:: Text passage ::
■ ■ ■ ■ ■ ■ ■

Habermas’ European writings are inextricably linked into his sociological and philosophical scholarship as it has developed since the 1960s. One may even go as far as to say that how ‘Europe’ will fare will be a test of whether or not Habermasian general theory of human and moral evolution actually ‘works’. Indeed Habermas, one of the foremost public intellectuals in Europe and beyond, may have become as active a political agent as he is in the battles over the future constitution of Europe precisely because his stake in their outcome is so high. A book review, short as it must be, cannot possibly pursue the manifold theoretical ramifications that inform a political vision as carefully calibrated as this one to fit an immensely ambitious general perspective on history and society. On the other hand, criticizing Habermas simply on empirical grounds is not enough, if only because his work is not just about the factual but also, and most importantly, about the presumably possible – placing the critic at risk of appearing as a petty priest of a dogmatic cult of the superficially real assaulting a prophet of a higher truth.

The Lure of Technocracy may legitimately be read as a summary of long years of scholarly reflection and public intervention on its subject, indicating where the theoretical- political project it represents – a project occasionally called upon by the Brussels Eurocracy for ideological legitimation purposes – has today arrived. Looked at this way, however, the book gives its readers reasons for concern. To begin with, its chapters never discuss the nature of the economic interests and conflicts underlying the contemporary politics of Europe and European integration – suggesting, as though this was still the social-democratic 1980s or the Third Way 1990s, that a future European democracy enshrined in a European constitution will as a matter of course come with a primacy of European politics over European and, indeed, global capitalism. The book also misconceives the role of European Monetary Union, presenting it as promoting European unity-cum-democracy while in fact it divides Europe into hostile national camps, by forcing its nations under a uniform monetary regime that suits only some of them, especially Germany, at the expense of others. Moreover, it not only entertains a technocratic conception of the way to European democracy, but also remains strangely vague on how a democratic Europe, reformed according to Habermasian principles on the foundations of the European Union of today, would differ from the present technocratic one.

■ ■ ■ ■ ■ ■ ■

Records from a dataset
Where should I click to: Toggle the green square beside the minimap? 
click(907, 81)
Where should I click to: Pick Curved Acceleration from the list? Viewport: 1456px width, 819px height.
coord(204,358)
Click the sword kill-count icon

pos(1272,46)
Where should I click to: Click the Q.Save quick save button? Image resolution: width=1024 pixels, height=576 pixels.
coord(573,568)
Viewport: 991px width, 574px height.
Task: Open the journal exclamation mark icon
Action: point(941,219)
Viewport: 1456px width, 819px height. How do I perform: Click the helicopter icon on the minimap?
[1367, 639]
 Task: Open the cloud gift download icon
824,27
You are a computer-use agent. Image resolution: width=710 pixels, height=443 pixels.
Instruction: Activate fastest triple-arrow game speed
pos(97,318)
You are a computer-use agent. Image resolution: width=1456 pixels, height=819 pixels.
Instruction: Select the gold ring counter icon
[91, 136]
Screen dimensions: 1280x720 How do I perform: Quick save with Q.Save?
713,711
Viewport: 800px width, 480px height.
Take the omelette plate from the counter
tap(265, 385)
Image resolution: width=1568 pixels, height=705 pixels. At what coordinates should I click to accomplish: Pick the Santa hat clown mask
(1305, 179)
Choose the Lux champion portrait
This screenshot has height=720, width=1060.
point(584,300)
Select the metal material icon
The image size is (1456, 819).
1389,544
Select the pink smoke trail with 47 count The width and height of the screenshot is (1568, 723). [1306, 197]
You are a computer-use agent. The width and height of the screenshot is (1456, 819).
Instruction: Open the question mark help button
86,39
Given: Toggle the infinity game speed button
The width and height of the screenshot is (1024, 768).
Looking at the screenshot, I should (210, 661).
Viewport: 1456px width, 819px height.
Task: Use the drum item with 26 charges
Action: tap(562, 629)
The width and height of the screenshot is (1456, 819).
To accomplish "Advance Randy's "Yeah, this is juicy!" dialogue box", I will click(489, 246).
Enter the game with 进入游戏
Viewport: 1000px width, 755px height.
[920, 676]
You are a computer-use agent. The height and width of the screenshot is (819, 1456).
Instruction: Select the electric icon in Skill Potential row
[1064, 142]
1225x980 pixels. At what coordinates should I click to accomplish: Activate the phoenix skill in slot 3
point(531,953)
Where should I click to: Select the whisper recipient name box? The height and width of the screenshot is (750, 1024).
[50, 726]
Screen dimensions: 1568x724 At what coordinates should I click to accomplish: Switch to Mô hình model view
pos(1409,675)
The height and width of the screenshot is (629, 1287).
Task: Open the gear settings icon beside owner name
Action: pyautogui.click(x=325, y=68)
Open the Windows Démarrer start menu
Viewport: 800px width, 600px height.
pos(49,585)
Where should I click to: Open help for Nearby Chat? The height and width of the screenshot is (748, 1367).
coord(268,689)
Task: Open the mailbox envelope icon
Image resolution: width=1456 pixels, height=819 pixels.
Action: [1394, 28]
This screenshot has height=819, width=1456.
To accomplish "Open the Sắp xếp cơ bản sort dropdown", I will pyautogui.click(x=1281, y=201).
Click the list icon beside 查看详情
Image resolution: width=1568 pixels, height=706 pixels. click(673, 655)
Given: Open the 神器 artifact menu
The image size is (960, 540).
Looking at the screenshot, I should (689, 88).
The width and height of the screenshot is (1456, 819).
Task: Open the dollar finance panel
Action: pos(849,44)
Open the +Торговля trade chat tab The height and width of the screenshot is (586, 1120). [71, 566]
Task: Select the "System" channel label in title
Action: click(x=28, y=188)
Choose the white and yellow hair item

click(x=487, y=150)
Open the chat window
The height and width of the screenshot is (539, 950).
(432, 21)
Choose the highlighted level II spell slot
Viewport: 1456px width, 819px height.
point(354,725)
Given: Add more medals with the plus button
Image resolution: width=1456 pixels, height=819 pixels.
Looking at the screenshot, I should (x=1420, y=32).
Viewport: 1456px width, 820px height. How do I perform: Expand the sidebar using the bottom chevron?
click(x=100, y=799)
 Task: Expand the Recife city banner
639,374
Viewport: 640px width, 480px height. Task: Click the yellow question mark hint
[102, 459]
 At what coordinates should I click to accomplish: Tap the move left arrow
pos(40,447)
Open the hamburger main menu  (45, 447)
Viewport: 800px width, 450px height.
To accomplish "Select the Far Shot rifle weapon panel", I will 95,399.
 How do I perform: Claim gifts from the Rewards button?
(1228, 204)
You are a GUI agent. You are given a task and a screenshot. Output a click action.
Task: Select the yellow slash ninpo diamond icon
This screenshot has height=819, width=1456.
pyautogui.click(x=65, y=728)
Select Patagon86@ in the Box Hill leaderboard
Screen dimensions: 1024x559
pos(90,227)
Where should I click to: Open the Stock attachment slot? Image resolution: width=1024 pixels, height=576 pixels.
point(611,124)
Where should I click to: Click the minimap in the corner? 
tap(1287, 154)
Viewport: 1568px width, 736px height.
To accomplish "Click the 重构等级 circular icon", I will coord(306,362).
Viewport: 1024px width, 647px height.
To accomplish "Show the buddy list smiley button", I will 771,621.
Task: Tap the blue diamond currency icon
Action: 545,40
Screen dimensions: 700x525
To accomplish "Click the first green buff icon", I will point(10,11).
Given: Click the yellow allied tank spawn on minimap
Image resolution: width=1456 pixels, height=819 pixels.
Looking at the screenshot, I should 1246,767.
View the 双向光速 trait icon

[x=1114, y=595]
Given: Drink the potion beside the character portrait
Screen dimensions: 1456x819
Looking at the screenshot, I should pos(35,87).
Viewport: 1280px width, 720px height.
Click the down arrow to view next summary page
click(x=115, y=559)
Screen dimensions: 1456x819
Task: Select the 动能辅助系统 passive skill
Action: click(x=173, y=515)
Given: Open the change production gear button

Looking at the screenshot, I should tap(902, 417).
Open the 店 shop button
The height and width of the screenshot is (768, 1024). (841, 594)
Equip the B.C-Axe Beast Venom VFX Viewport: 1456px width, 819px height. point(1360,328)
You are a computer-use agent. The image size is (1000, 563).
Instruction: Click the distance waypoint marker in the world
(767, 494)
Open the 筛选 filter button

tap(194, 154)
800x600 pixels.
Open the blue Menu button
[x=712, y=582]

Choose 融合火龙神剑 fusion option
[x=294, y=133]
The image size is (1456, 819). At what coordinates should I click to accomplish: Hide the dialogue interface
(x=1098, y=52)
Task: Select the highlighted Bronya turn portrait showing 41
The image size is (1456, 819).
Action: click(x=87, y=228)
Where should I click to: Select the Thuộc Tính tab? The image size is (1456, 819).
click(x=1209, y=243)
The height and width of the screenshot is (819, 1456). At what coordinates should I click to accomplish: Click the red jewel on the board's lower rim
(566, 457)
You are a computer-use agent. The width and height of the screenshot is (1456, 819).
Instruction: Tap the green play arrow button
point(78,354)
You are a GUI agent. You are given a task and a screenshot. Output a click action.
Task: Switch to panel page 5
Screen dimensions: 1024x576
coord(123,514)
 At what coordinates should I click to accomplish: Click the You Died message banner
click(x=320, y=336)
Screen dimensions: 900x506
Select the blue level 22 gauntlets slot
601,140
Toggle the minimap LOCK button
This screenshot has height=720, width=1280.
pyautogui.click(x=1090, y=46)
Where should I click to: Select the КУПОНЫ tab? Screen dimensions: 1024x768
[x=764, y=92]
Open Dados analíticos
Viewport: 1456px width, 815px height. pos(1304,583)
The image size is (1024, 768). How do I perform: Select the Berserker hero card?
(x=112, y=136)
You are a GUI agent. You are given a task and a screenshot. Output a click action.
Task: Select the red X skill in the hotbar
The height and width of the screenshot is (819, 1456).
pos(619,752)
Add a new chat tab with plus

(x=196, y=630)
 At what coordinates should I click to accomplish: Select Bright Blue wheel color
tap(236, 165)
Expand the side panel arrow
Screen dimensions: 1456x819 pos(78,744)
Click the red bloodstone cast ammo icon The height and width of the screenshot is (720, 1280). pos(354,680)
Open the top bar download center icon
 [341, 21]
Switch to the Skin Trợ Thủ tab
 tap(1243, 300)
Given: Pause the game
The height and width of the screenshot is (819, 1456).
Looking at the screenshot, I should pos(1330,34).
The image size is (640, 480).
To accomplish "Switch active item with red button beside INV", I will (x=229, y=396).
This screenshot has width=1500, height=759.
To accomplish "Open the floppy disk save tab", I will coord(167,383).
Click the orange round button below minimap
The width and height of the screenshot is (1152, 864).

■ ■ ■ ■ ■ ■ ■

:: Work to complete ::
1. According to the book review, which country does the uniform monetary regime of European Monetary Union especially suit?
2. Rewrite the paragraph of the book review that begins "The Lure of Technocracy may legitimately be read" as a brief bulleted list that keeps its main facts.

:: The answers ::
1. Germany.

2.
- The book can be read as a summary of long years of scholarly reflection and public intervention on its subject. It shows where its theoretical-political project, sometimes invoked by the Brussels Eurocracy for ideological legitimation, has now arrived.
- Read this way, the book gives cause for concern:
  - It never discusses the economic interests and conflicts underlying European politics and integration. It assumes that a future European democracy with a European constitution will automatically bring a primacy of politics over European and global capitalism.
  - It misconceives European Monetary Union as promoting unity and democracy. In fact, the uniform monetary regime divides Europe into hostile national camps and suits only some nations, especially Germany, at the expense of others.
  - It holds a technocratic conception of the way to European democracy. It is also vague on how a democratic Europe reformed on Habermasian principles would differ from the present technocratic one.